As with any software project,  something that started off fairly simply is steadily growing into a meatier application that’s more than just CRUD.

Atlanta, Technology

Atlanta Startup Weekend – Day 1

Tonight I attended the first day of Atlanta Startup Weekend.   The concept is simple and cool – get a bunch of sharp and motivated people together to build a technology company from scratch. Most participants will walk away from the company with an equity stake, some will stick around to move the business forward.   Biz Dev, marketing, development, creative, and usability were well represented… not much on the sysAdmin side of the house.

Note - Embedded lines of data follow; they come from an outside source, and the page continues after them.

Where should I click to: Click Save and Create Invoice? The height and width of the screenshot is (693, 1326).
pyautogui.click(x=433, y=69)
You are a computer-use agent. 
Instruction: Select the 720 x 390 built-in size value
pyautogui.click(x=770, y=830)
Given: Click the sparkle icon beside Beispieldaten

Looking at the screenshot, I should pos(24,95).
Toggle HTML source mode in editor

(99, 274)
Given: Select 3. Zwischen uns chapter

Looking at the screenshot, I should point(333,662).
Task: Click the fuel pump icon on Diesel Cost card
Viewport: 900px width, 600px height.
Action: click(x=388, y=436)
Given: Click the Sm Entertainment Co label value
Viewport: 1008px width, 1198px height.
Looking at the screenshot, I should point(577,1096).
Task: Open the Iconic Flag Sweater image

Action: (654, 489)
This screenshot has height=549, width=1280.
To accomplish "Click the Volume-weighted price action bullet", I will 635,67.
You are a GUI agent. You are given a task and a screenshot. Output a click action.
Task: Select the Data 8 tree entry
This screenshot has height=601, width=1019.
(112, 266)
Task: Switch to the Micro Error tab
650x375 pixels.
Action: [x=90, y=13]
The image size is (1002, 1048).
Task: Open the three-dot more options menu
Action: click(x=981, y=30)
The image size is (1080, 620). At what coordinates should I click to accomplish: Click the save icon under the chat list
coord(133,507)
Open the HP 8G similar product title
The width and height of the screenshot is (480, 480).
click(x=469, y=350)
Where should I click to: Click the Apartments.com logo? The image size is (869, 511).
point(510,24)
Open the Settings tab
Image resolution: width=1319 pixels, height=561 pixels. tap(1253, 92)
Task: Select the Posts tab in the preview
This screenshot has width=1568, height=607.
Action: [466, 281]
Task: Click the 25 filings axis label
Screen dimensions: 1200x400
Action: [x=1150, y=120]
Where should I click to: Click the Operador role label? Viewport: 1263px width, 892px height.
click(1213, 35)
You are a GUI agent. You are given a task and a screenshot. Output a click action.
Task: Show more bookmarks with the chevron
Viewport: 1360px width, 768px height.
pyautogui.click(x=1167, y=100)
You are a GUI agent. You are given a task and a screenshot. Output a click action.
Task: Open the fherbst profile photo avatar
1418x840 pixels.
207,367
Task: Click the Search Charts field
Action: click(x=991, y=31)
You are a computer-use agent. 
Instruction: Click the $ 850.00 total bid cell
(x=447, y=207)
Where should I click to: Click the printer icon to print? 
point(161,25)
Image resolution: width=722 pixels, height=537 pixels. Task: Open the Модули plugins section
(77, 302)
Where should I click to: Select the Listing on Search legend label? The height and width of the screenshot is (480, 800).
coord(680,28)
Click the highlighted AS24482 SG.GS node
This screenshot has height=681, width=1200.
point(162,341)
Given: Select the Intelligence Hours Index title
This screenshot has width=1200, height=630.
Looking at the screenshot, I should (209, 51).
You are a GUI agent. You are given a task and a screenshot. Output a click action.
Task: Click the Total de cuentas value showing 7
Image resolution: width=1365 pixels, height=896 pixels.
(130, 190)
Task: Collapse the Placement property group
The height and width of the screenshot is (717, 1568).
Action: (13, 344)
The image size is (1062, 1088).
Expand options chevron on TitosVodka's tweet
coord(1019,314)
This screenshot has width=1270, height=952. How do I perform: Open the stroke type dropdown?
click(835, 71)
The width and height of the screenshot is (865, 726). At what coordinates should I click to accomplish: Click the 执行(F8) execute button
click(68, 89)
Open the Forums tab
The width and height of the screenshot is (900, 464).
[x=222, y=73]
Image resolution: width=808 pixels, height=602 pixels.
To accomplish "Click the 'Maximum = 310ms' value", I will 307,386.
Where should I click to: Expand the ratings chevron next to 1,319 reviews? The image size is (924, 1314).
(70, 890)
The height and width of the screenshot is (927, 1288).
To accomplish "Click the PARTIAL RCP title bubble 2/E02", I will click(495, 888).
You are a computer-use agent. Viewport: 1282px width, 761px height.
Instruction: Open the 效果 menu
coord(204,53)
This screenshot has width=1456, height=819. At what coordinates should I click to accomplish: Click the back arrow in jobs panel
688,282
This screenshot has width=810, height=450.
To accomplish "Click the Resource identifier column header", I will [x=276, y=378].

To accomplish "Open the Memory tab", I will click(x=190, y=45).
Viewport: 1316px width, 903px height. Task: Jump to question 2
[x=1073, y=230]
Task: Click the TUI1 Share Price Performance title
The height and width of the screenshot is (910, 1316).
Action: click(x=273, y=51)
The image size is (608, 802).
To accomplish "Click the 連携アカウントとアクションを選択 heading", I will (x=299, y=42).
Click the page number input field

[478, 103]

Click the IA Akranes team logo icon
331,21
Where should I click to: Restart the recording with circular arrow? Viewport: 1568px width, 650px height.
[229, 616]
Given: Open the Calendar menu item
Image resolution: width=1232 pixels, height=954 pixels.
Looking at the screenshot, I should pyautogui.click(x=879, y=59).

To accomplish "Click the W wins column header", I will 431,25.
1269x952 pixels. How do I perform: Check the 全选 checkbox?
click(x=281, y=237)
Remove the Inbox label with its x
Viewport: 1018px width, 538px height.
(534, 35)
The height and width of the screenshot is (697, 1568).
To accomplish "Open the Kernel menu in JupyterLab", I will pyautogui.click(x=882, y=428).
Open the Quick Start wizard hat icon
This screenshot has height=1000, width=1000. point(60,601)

We started with 20-30 ideas, and were faced with the challenge of narrowing it down to one idea.  I suggested an idea that came out of a conversation today – making it easy for people to use amateur/semi-pro photography to decorate their home.  Right now, this is a mess of integration, licensing, etc, but I know I’d much rather pay $60 for a nice photo print on canvas to decorate my house than the $500-$1000 I see at the Atlanta Dogwood Festival for “professional” work.  In my opinion, the best work on Flickr isn’t far off from the nicest work I see at art festivals.  This concept didn’t even make the first cut, and that’s no big deal at all.  To Lance’s question – the beer helps.  Truth serum and pain killer all in one.

We narrowed it down to 4 concepts somewhat quickly and then hit quite a hitch.  We had one idea of letting people indicate they wanted to buy something (like a new phone, an oven, golf clubs), and letting vendors (Apple, T-Mobile, etc) pay for access to inform the users of why their product would meet their need.  Biz dev loved it, engineering, not so much.  It’s easy to monetize IF you can get people to volunteer to be spammed, and that’s a BIG if.

On the other end of the spectrum, the technical side of the house was more passionate about Paul Stamatiou‘s idea, a blog widget that allows readers to easily suggest things they’d like a blogger to write about.  It solves the friction of how to make this suggestion (typically a comment or email to the blogger), declutters the comment section, solves writers’ block for the blogger, and can provide a network effect of blog topics requested by readers of similar blogs.  The catch is that the monetization approach wasn’t immediately evident, which made biz dev more than a little uncomfortable.

Though other ideas were still in the mix, the conflict centered around these 2 concepts, and in the end, the blog topic suggestion widget won out.

We got to the point of paper prototypes tonight, and will get into code tomorrow.  I’m excited about the tech team, and am eager for the teams working eagerly on the business, marketing, and user experience angles to bring their conclusions to the table.  A name should be forthcoming early tomorrow.  So far, so good.  More later.